There have been rumors that Mandela was a racist–none of those that I have seen are credible. Rather, the parallel is that the choice which most defined each of these men stood in opposition to the stances they held for much of their lives. Mandela is remembered as a peacemaker, and he was a proponent of nonviolence in the most well-known part of his life, after his release from prison. However, in the early 1950s, Mandela became convinced that nonviolent resistance to apartheid was ineffective. (Who can blame him? The white state held all the cards and had no interest in reform.) While Mandela’s support for a violent overthrow of state racism is far more understandable than Lincoln’s racism, it is just as true to say that the attitudes for which he is remembered stand in contrast to ones which he held for a significant period of his life.

The lesson for people and politicians can be summarized as such: changing circumstances demand a new analysis of a situation. Consistency of position is only worth as much as the position itself. Emancipation was politically and strategically advantageous in 1862 (in addition to being a moral right, as it always had been). Nonviolence was the best course after the end of apartheid because it prevented civil war, in addition to saving lives.

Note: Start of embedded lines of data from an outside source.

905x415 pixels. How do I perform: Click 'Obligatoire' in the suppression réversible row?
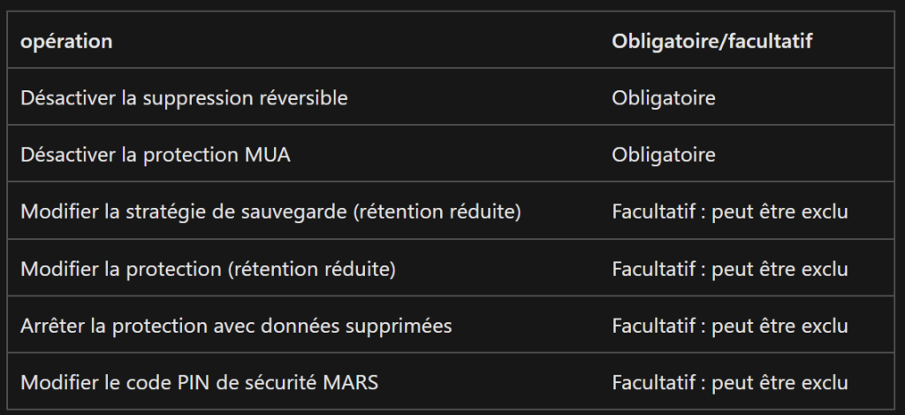[663, 97]
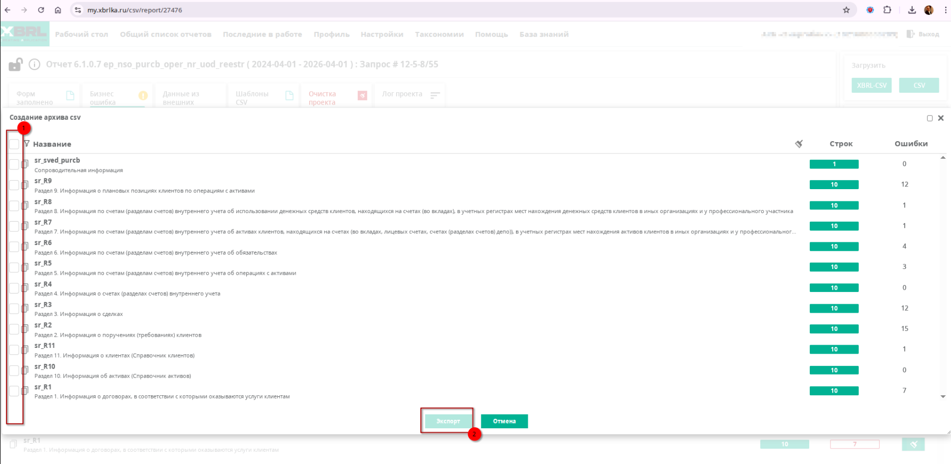Toggle the select-all checkbox in header

(14, 144)
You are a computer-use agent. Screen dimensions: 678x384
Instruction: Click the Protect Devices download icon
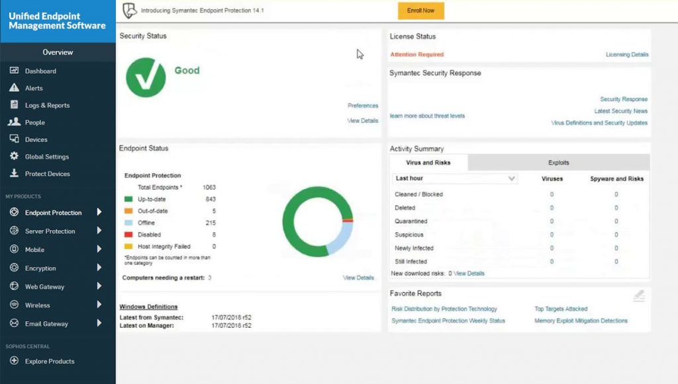click(15, 174)
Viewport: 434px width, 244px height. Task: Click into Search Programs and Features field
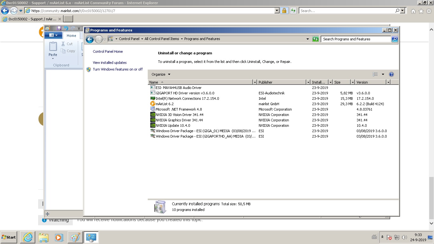356,39
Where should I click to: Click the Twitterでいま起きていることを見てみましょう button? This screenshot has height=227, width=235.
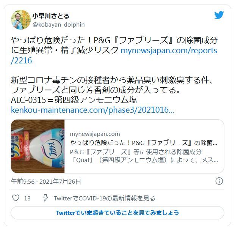pyautogui.click(x=118, y=213)
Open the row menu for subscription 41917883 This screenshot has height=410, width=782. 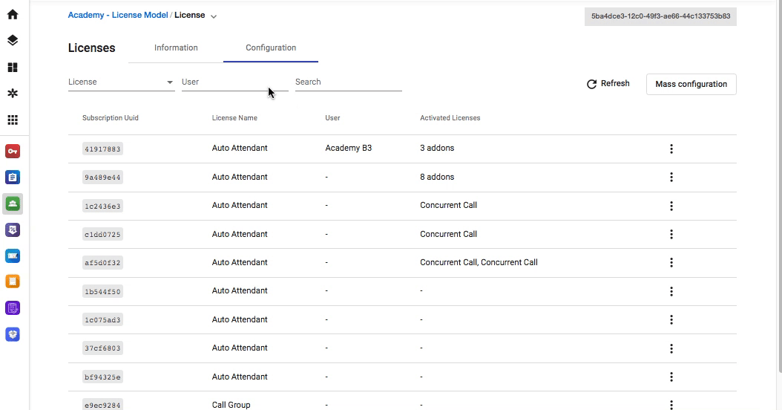tap(671, 149)
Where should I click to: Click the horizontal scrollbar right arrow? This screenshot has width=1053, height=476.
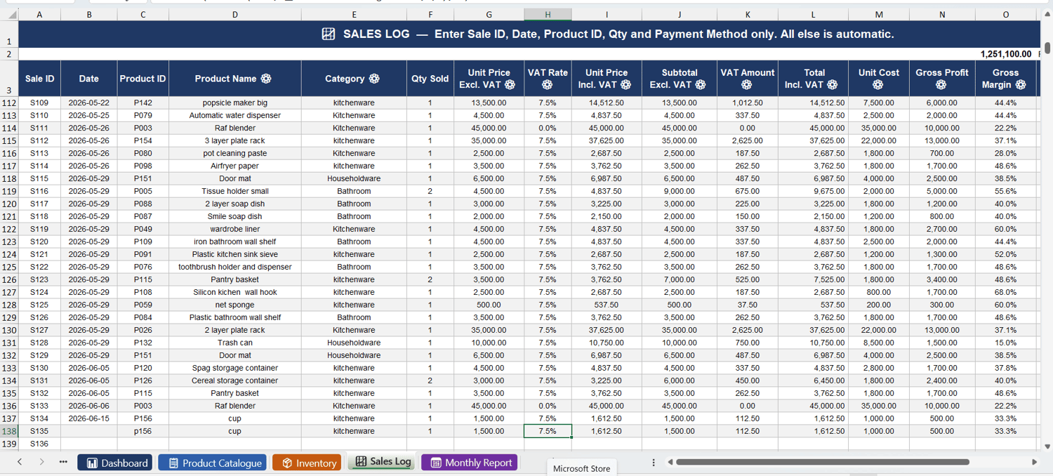(1034, 462)
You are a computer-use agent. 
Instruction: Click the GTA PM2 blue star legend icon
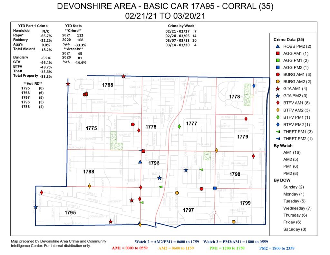pyautogui.click(x=277, y=96)
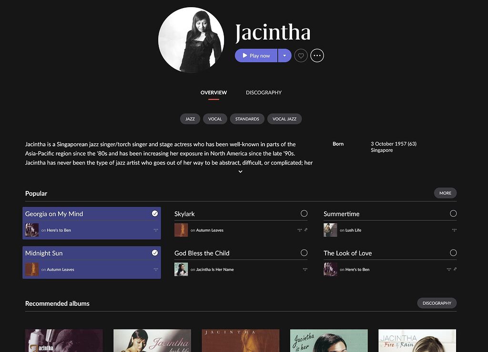This screenshot has height=352, width=488.
Task: Click the play triangle in Play now
Action: pyautogui.click(x=245, y=55)
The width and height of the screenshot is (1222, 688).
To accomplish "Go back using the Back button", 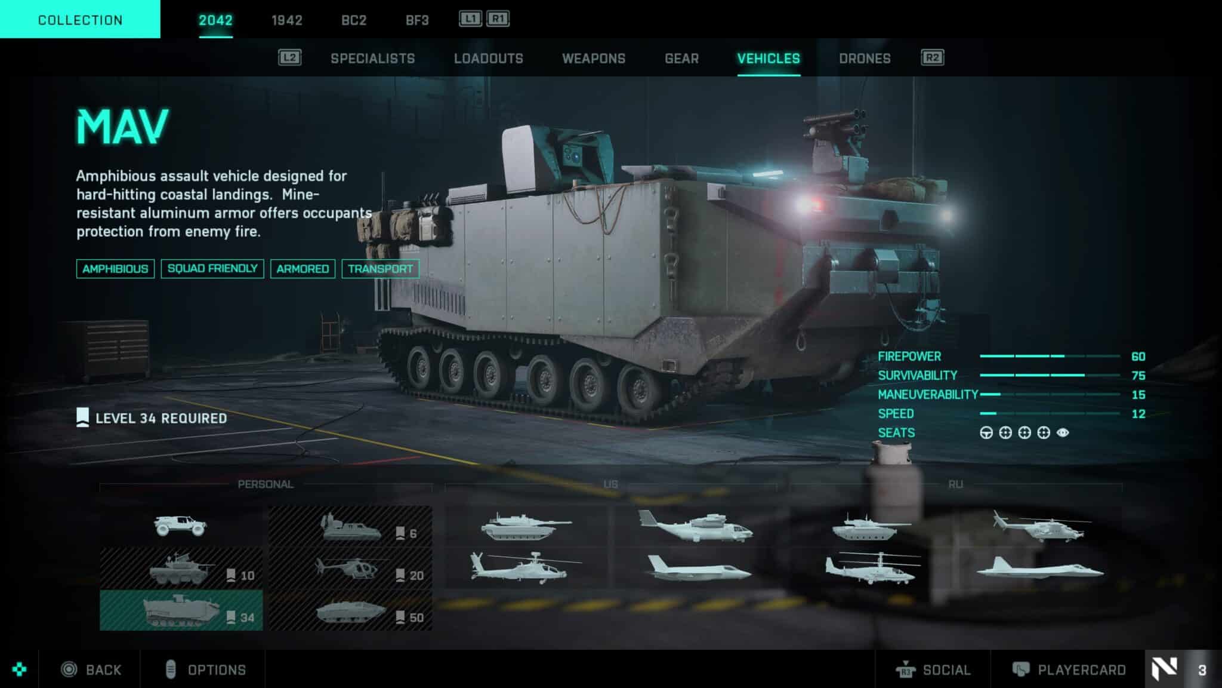I will 91,669.
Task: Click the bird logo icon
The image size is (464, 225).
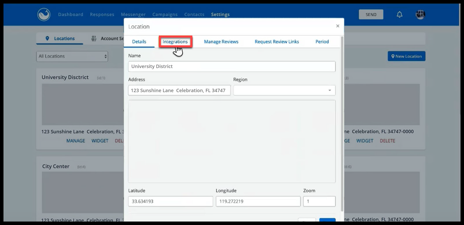Action: [44, 14]
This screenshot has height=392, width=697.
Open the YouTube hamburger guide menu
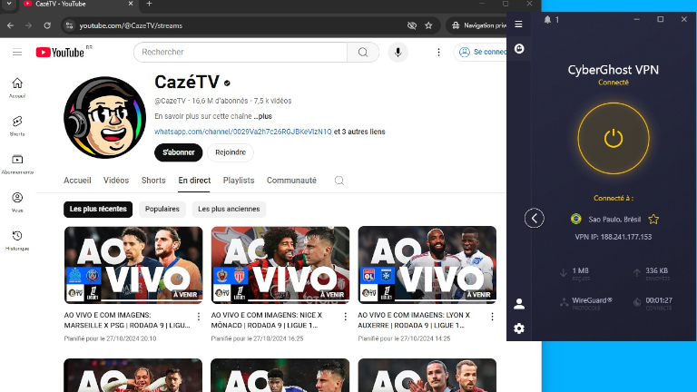(16, 53)
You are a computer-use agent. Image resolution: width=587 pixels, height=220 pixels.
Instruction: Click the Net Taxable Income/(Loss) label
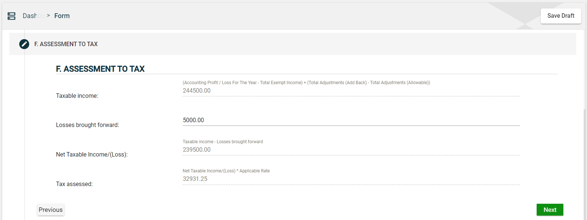pyautogui.click(x=92, y=155)
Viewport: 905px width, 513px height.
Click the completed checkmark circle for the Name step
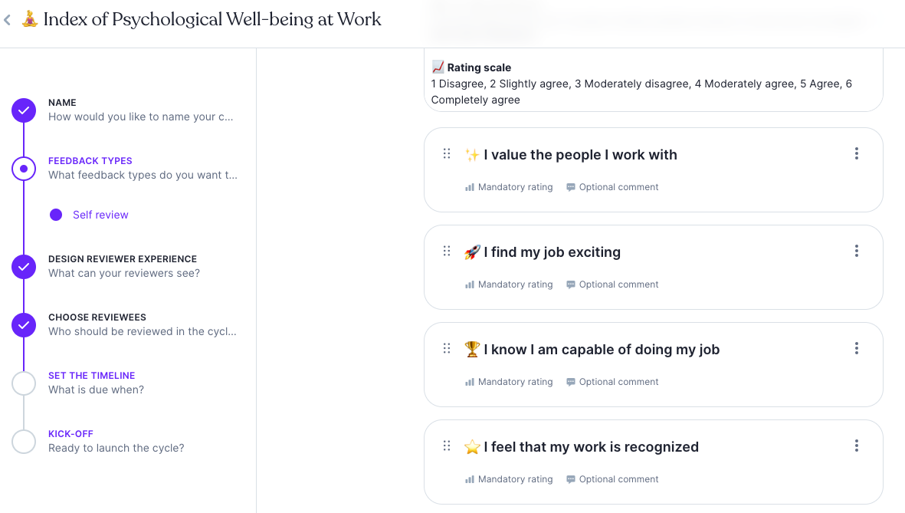tap(24, 110)
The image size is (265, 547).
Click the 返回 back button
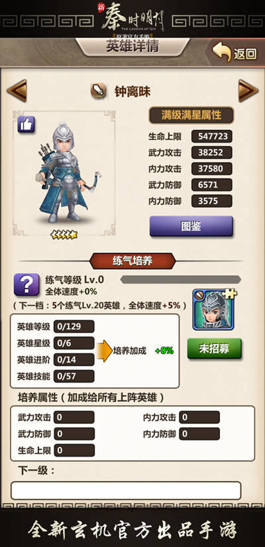pyautogui.click(x=236, y=53)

Both Lincoln and Mandela (to differing extents) are viewed as unifying figures. Mandela, as I’ve just noted, played a very important role in the relatively smooth end to all-white government. Lincoln did as much as he politically could to avoid the war (the Republicans would have needed to renounce their Free Soil principles to have any chance of preventing secession, and Lincoln refused to do this), and he tried to set up a relatively lenient Reconstruction process.

If there is a message here for political figures, it is that people like unifying figures, although not always in their own time. Lincoln, for instance, was attacked by his own party in Congress over his Reconstruction plans. The Radical Republicans felt that the South needed to be punished. At the same time, the view from the present is often used to obscure the principles for which leaders became known. Note, for example, the relatively little emphasis placed on the brutality of apartheid in talking about Mandela, or the inhumanity of slavery when politicians raise Lincoln. Those are painful memories, and leaders generally don’t like to make their audiences visit such emotional places.

Mandela and Lincoln left mixed legacies, after one digs through the pile of anodyne tributes. Postbellum America, like post-apartheid South Africa, was beset by political corruption and cronyism. Using the powerful shield of the Republican Party or the African National Congress, government officials, politicians, and capitalists used the state to make a buck or a rand. More importantly, the scale of the processes of reconstructing each nation prevented either from leaving their nation fully free.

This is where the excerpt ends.